Courtney McEachon - Intercollegiate Studies Institute: Think. Live Free.

Courtney McEachon

YALE UNIVERSITY, Class of 2015

Things to know about Courtney

Courtney McEachon is an ISI all-star. A junior at Yale studying biomedical engineering, Courtney is a leader of Choose Life at Yale—proving that being a pro-life activist and an intellectual is not a contradiction. She has combated Yale’s hookup culture by forming the Anscombe Society, a student group affiliated with the national Love and Fidelity Network. She is also an officer in the Federalist Party, an ISI-sponsored conservative society in Yale’s Political Union. Courtney writes for the Christian magazine The Logos and for Light and Truth, a conservative publication sponsored by ISI’s Collegiate Network. For all her achievements, ISI recently awarded her the Richard and Helen DeVos Freedom Center Leadership Award.

ISI spoke with Courtney about her experience with ISI, her career goals, Rome, the pro-life movement, and more.

Connecting conservative students from schools across the country is what ISI does best. The friends you will meet will be for a lifetime.

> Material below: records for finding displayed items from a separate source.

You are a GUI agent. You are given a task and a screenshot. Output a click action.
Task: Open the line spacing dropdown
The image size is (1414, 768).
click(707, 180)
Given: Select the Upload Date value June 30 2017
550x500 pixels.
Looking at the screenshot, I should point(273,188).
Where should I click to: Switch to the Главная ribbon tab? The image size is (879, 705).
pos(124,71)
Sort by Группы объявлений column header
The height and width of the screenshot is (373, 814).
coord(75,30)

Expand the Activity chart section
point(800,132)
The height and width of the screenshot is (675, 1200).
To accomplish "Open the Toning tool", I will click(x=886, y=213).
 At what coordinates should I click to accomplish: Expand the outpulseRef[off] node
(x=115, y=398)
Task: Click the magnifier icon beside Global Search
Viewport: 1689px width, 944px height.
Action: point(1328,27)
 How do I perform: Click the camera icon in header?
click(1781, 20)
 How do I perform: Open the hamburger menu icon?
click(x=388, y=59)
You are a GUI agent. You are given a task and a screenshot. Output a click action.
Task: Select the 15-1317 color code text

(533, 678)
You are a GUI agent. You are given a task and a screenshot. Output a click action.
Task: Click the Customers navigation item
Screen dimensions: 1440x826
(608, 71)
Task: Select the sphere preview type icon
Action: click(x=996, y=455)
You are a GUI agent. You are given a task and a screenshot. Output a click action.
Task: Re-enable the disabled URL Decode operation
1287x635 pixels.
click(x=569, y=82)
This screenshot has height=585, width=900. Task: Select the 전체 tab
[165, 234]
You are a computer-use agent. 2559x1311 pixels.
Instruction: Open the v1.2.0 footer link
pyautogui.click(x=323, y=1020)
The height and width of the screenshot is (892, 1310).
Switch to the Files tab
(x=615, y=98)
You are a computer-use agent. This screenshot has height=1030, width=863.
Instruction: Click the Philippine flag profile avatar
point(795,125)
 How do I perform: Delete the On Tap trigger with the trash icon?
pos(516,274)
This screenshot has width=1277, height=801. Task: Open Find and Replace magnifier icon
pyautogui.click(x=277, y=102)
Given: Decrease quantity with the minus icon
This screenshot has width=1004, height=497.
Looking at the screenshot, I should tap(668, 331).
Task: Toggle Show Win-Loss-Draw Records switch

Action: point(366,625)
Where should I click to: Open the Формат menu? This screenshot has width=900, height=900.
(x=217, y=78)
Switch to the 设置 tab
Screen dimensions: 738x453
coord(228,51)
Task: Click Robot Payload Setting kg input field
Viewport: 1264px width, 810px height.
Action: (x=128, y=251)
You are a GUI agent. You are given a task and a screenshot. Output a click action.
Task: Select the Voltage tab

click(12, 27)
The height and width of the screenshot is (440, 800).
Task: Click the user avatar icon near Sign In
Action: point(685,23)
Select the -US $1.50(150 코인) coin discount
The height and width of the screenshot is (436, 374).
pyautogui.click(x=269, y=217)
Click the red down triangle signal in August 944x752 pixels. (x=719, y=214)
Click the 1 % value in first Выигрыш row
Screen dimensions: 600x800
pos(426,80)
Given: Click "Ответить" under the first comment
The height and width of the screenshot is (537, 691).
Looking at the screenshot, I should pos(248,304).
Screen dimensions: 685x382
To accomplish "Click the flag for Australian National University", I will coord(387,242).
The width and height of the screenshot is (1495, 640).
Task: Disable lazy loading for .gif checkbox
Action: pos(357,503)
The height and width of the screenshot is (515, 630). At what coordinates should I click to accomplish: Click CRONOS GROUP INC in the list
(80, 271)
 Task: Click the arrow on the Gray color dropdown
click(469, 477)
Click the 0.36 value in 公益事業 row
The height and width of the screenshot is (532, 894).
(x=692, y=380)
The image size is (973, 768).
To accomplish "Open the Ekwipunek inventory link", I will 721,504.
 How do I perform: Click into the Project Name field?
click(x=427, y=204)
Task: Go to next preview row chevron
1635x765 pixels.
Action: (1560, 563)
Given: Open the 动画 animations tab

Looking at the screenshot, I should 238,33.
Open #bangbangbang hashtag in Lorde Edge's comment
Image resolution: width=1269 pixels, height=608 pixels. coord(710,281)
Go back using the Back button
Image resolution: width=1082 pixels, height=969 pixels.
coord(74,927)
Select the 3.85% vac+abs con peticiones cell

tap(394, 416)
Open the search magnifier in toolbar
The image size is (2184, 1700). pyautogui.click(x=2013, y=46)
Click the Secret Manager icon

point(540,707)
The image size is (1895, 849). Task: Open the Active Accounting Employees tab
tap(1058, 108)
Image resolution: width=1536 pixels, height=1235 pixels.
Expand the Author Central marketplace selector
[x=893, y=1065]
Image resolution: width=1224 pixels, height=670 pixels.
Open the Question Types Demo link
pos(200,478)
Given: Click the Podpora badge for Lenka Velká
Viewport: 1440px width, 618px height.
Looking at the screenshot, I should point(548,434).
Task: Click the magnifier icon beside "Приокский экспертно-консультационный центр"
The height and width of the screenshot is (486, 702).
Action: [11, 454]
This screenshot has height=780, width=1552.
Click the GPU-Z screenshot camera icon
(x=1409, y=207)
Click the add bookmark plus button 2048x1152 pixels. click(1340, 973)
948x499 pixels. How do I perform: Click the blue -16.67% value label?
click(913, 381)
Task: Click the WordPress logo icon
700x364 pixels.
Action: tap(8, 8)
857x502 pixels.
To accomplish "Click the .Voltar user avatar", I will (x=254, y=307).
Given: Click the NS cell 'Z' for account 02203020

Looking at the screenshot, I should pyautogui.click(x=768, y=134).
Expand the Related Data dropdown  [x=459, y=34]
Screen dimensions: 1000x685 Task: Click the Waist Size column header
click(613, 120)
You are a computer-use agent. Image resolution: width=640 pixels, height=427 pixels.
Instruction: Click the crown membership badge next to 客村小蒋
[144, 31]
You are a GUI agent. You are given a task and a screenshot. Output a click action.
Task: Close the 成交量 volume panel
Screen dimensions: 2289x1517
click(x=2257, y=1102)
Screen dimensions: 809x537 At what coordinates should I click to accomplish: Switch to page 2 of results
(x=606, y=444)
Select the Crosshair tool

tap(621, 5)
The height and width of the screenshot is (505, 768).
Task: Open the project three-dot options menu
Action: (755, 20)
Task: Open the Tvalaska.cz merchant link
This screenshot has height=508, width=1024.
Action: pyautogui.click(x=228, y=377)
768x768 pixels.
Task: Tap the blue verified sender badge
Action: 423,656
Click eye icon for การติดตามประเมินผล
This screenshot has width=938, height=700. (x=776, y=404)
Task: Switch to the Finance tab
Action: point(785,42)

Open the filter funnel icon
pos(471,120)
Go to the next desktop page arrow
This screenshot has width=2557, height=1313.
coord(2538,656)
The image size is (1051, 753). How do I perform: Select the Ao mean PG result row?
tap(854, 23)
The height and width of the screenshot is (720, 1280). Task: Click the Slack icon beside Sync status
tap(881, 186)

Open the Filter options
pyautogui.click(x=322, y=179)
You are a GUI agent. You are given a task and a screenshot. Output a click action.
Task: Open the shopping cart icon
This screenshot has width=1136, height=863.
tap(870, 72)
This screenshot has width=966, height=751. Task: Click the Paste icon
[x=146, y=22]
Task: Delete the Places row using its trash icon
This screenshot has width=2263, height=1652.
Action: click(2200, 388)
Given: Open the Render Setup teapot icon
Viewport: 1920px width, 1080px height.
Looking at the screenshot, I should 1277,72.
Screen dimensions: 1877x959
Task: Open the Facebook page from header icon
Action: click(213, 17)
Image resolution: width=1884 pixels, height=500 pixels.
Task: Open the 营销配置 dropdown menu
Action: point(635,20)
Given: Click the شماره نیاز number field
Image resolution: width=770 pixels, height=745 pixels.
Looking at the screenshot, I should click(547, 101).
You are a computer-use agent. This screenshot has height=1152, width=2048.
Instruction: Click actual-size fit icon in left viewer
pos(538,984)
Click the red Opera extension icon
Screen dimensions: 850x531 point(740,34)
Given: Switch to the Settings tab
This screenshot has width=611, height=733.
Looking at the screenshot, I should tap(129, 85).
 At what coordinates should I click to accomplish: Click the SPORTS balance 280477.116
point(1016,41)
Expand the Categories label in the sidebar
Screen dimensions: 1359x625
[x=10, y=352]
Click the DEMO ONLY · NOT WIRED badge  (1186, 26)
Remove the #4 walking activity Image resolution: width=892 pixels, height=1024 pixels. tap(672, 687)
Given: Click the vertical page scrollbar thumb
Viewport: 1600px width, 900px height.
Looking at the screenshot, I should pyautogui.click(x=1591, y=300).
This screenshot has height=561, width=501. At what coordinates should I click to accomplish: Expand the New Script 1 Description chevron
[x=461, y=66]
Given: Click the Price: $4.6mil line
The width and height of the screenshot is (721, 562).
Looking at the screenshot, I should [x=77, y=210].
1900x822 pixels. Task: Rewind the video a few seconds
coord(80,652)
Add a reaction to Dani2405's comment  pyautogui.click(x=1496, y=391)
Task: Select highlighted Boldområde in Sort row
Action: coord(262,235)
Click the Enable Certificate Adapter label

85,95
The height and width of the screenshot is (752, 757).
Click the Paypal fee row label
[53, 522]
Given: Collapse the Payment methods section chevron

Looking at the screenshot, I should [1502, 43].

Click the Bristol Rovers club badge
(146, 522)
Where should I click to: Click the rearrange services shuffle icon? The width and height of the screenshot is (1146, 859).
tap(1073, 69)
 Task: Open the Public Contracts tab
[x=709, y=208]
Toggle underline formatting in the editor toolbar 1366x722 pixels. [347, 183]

How did you find out about ISI?

In the same way many blessings have come into my life, ISI was introduced to me by friendly invitation. During my freshman year, I was quickly absorbed into the conservative pocket of student organizations that included the Federalist Party in the Yale Political Union and Choose Life at Yale, the pro-life organization. Within the Federalist Party, I received countless recommendations to become involved with ISI from previous Honors Scholars, alumni of the party who now work for ISI, and other students involved in ISI’s programming. I applied for the Honors Program for the summer after my sophomore year and am thrilled to be a part of the 2013–14 class.

What was the highlight of your undergraduate experience?

The highlight of my undergraduate experience was a summer study-abroad trip to Rome during the summer of 2013. We live in a world so removed from ancient Rome. My adventure in Rome permanently changed me as a student. I experienced a city that was once filled with such dynamism because it was formed on the ideas of great philosophers and thinkers. I have a new profound respect for a classical education that for centuries has been nurturing leaders. The summer was not only a break from my usual engineering internships but also an epiphany about what education is and how we use our past to shape our future.

What have you valued most about ISI?

Of all of the fruits of ISI involvement, I value most highly the peers and professors I have met through the Honors Program and the Liberty Fund weekend seminars. The students and professors, plucked from their respective campuses to unite under the common goal of education and liberty, have been the source of much inspiration and conversation that could not be replicated elsewhere. As a science major, I appreciate the excuse to read the foundational texts of a liberal arts education that aren’t exactly assigned in organic chemistry.

How have you spent your summers while in college?

After my freshman year, I spent ten weeks in a vascular biomedical engineering lab at Yale studying the chemokine composition of premetastatic niches in the secondary target areas of breast cancer metastasis. I spent my off-hours reading with a third-grade “little buddy,” who was seeking to improve her reading ability over the summer. After sophomore year, in addition to studying in Rome, I attended student conferences with the Love and Fidelity Network, Students for Life of America, and, of course, the ISI Honors Program. Amid travel, I dedicated myself to organizing Yale’s first annual pro-life conference, Vita et Veritas.

Whom do you admire most, and why?

I admire a dear friend and alumna of Yale (and a former ISI Honors Scholar) who is now a second lieutenant in the Marine Corps, Isabel Marin. A senior when I began my Yale experience, Isabel taught me what it means to be a poised conservative woman and has inspired me to always ask good questions. She took time to pass on what she had learned at Yale, and she is responsible for much of my involvement in the Federalist Party and ISI. Trustworthy and intelligent, driven yet thoughtful, Miss Marin continues to be a role model for me.

What advice would you give to other students who want to preserve the principles of liberty?

No one should have to be the lone conservative ranger on campus; everyone seeking the truth should find a group of like-minded friends who not only share values and first principles but also challenge each other to be better conservative intellectuals. Often these friends can be found fighting for the pro-life cause or regularly at church. From course selection to extracurricular involvement, friends are necessary to help you make the right decisions about your undergraduate education.

Connecting conservative students from schools across the country is what ISI does best. ISI provides not only educational support through its conferences and colloquia but also faculty support via its broad network of affiliated professors who are ready to guide students through their undergraduate life. The friends you will meet will be for a lifetime.

What are your plans after graduation?

I hope to attend medical school after graduation. I am an aspiring neonatologist, a doctor with the most precious patients. Neonatology is a profession closely related to the pro-life movement, which motivates and drives my greatest passion. I plan to be involved in pro-life work until we live in a world without abortion.